# EXTRACTED MATERIAL
________
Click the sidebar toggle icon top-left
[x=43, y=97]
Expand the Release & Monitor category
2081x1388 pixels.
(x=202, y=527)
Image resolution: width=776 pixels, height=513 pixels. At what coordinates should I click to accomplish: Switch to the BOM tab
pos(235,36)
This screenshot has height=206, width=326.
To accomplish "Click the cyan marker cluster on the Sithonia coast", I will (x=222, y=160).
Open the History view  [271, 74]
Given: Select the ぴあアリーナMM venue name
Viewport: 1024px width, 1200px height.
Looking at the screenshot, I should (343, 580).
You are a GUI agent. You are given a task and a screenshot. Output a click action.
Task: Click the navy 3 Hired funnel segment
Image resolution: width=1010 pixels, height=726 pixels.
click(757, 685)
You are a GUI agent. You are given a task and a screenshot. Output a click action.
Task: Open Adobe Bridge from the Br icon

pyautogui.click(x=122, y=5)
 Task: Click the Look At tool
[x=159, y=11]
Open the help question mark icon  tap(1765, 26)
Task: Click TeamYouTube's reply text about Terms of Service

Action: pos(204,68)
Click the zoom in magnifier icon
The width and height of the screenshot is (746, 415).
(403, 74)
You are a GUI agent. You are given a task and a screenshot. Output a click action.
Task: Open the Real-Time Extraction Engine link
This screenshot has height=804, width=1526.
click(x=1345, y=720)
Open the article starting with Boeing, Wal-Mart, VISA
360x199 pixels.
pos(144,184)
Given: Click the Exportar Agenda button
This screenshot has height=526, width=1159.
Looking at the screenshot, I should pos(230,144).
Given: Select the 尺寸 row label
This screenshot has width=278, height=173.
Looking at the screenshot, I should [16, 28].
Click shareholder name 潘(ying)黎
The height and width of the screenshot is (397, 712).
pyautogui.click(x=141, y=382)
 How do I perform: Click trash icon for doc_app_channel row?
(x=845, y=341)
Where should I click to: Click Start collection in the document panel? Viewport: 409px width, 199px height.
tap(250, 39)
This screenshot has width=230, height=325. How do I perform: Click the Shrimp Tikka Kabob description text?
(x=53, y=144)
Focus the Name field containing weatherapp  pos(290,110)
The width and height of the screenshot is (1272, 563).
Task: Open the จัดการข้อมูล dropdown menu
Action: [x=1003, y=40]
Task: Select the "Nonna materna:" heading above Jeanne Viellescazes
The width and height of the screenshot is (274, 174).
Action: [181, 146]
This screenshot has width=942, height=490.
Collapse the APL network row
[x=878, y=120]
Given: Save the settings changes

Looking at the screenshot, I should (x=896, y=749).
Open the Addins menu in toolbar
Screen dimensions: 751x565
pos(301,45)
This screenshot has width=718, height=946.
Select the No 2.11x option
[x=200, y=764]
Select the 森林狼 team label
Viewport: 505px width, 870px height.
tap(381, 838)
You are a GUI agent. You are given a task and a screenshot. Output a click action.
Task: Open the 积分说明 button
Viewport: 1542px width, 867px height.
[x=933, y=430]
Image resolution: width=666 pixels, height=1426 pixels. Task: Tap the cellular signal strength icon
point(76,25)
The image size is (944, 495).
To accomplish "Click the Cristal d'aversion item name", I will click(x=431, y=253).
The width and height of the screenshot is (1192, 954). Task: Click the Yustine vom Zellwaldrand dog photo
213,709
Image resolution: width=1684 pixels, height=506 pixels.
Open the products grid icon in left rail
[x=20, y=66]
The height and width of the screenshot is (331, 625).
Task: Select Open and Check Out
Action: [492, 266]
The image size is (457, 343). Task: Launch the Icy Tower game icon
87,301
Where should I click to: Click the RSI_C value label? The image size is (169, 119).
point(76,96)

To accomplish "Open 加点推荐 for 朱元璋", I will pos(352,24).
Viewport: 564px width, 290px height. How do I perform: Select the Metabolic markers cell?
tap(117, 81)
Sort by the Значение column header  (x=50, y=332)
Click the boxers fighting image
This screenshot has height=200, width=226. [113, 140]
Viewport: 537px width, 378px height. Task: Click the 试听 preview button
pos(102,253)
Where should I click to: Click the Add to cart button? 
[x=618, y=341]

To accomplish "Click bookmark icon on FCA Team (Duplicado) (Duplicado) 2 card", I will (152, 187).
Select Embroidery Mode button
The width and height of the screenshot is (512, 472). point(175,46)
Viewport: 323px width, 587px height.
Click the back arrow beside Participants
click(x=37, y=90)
________
# EXERCISE
Read through the material above, and whenever a line contains "will", copy it.

# ANSWER BOX
To accomplish "Click the cyan marker cluster on the Sithonia coast", I will (x=222, y=160).
To accomplish "Click the Cristal d'aversion item name", I will click(x=431, y=253).
To accomplish "Open 加点推荐 for 朱元璋", I will pos(352,24).
To accomplish "Click bookmark icon on FCA Team (Duplicado) (Duplicado) 2 card", I will (152, 187).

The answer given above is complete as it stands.